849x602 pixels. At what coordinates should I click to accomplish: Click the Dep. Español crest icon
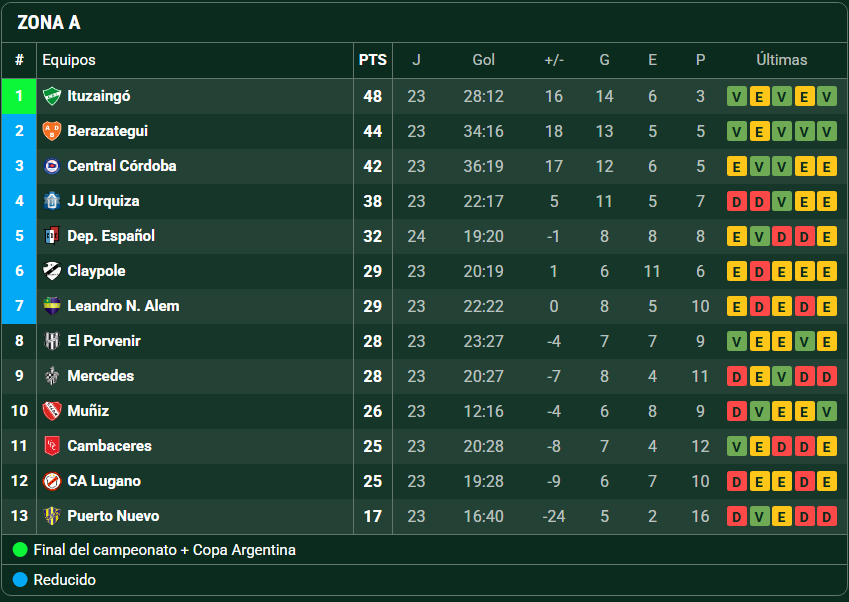[x=52, y=236]
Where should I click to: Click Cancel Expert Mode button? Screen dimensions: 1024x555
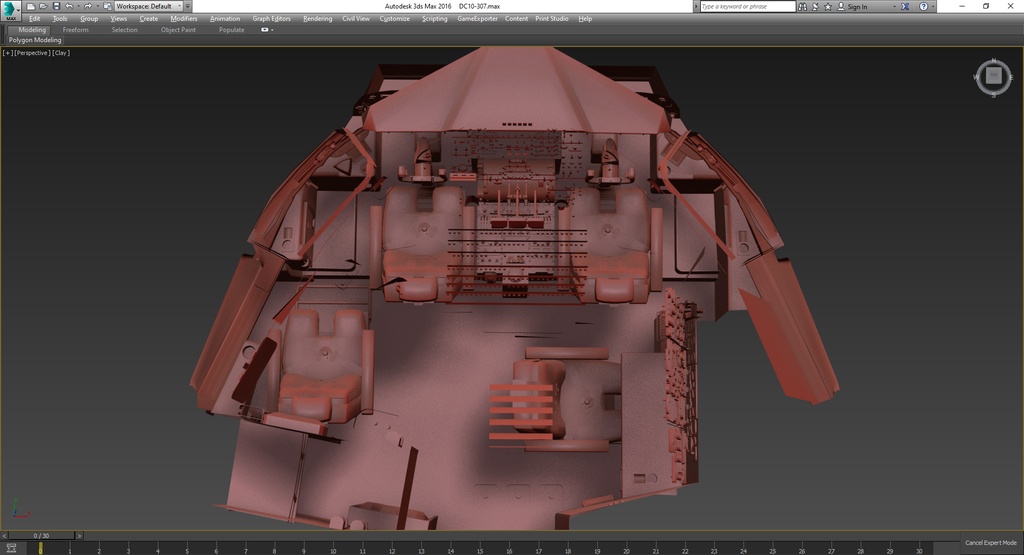[x=990, y=542]
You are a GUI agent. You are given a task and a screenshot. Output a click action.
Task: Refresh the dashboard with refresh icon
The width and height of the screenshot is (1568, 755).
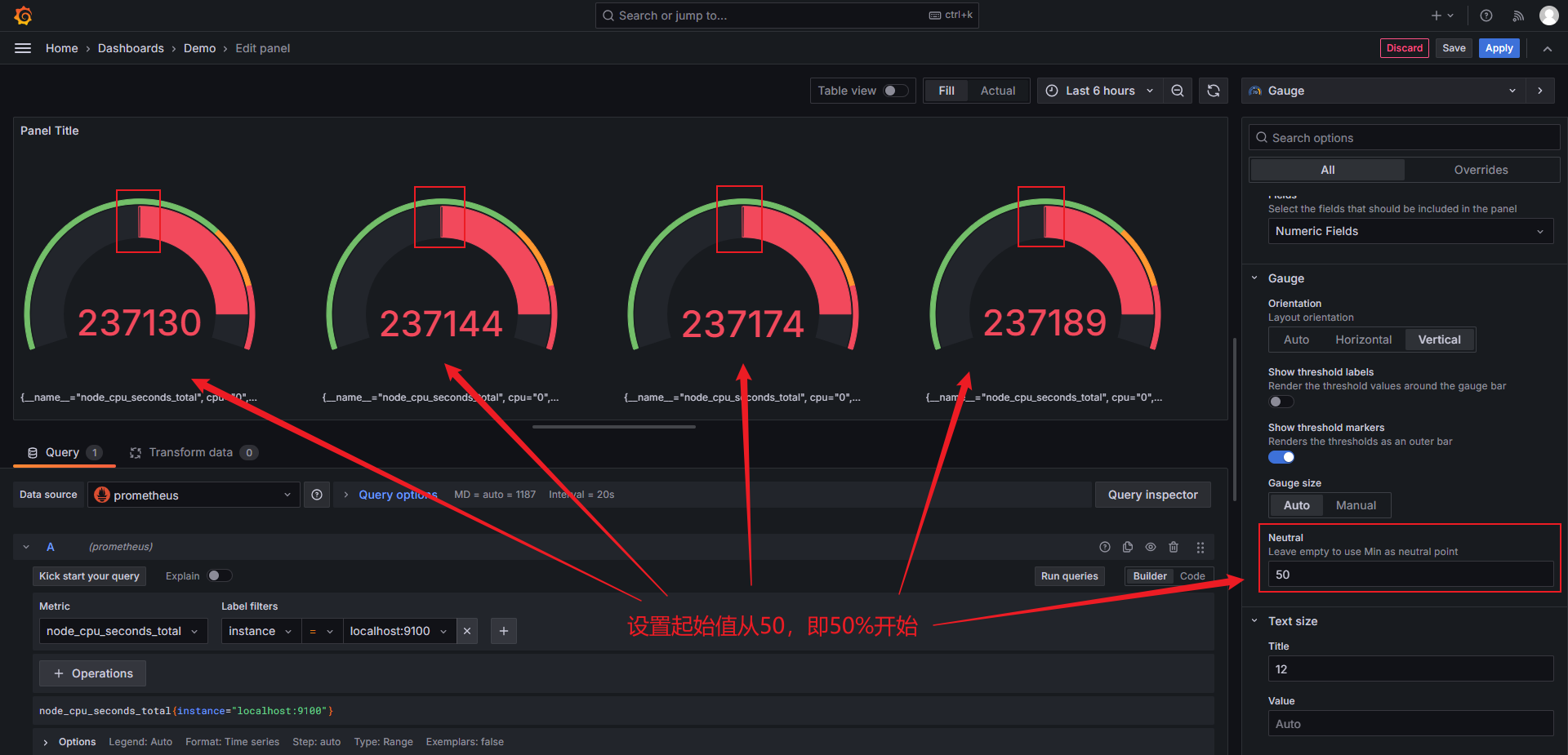[1214, 91]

■ Requirement
Please output the lines from the line that holds "The width and" through the final line of the material above, both included. Each line must match exactly, and pictures must be excluded.

■ Result of the exercise
The width and height of the screenshot is (1568, 755).
[1214, 91]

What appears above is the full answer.